El silencio se ha apoderado de la Basílica de San Pedro con la llegada del papa. Vestido con una casulla roja para representar la sangre derramada por Cristo, se ha postrado frente un altar vacío, en el que no había ni manteles ni cruces ni velas.
Una sencillez ya marca personal de Francisco, al igual que su lenguaje directo, aunque esta vez no haya podido usarlo. Quizás por eso, durante la homilía demasiado académica de un capuchino, el padre Cantalamesa, el Pontífice parecía distante.
Porque lo suyo son las distancias cortas. Lo volvió a demostrar al sacar de la suntuosa basílica de San Juan de Letrán, la ceremonia de lavar los pies que se trajo a un modesto edificio a las afueras de Roma: una cárcel de menores.
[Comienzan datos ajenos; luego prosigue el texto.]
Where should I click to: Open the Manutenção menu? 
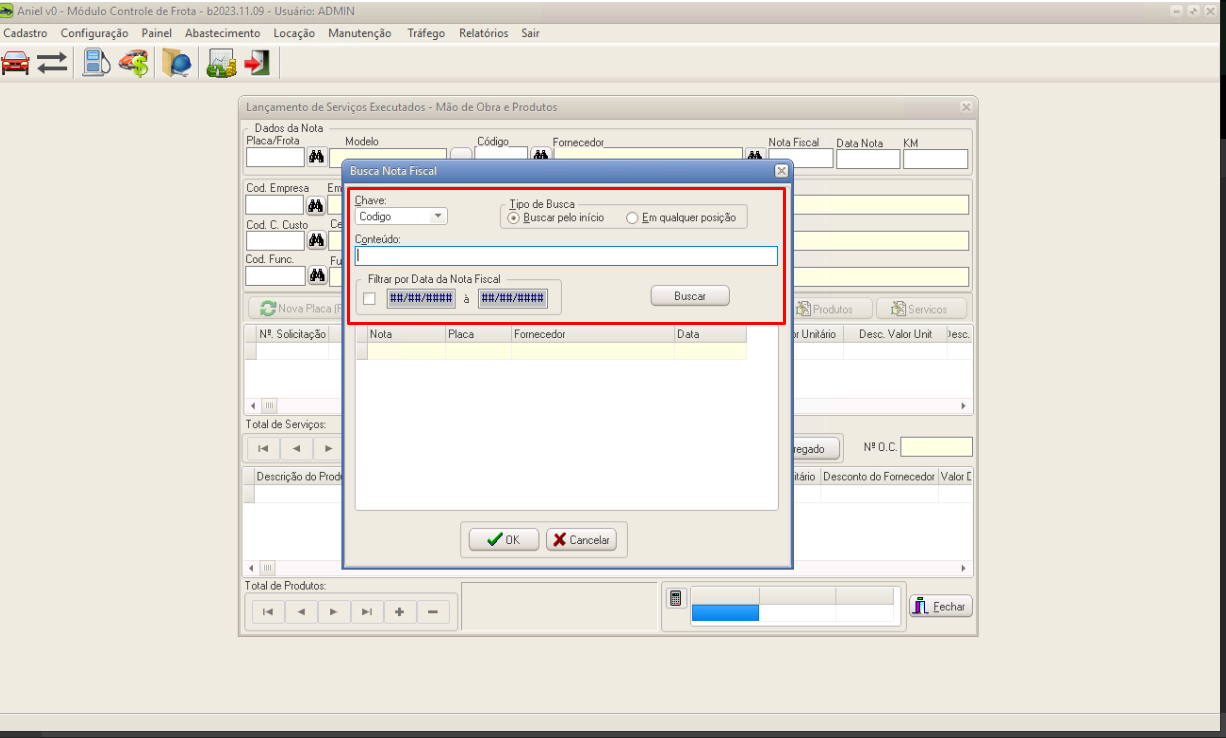[x=359, y=33]
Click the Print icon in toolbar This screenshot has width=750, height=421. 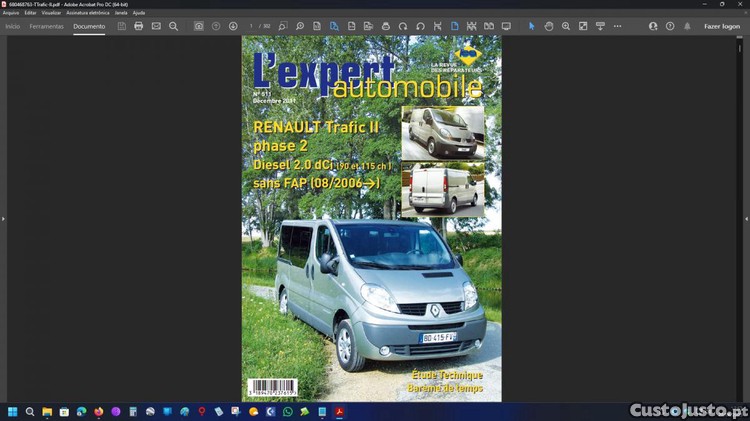[139, 26]
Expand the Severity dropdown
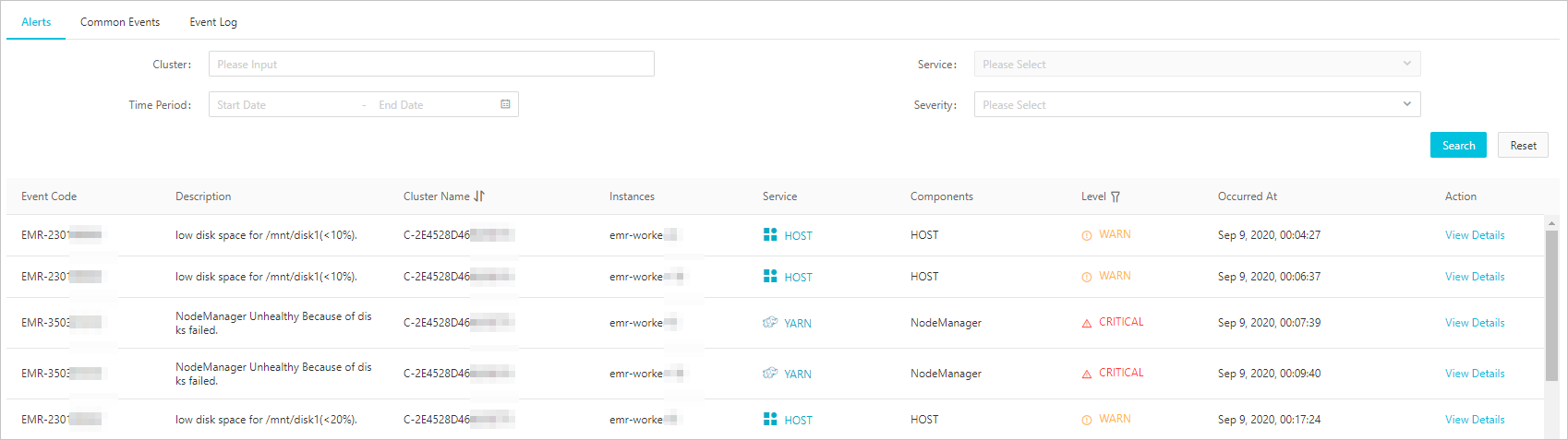Viewport: 1568px width, 440px height. (x=1196, y=104)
Arrodillado en el suelo sobre un simple paño blanco, Francisco lavó, secó y besó los pies de diez chicos y por primera vez, de dos chicas. Y recordó que él debía ser el primero en dar ejemplo: "Quien está en lo más alto debe servir a los otros, ayudar a los demás".
Trajo así, de un plumazo, una costumbre que cuando era el arzobispo y cardenal Bergoglio solía realizar en Buenos Aires.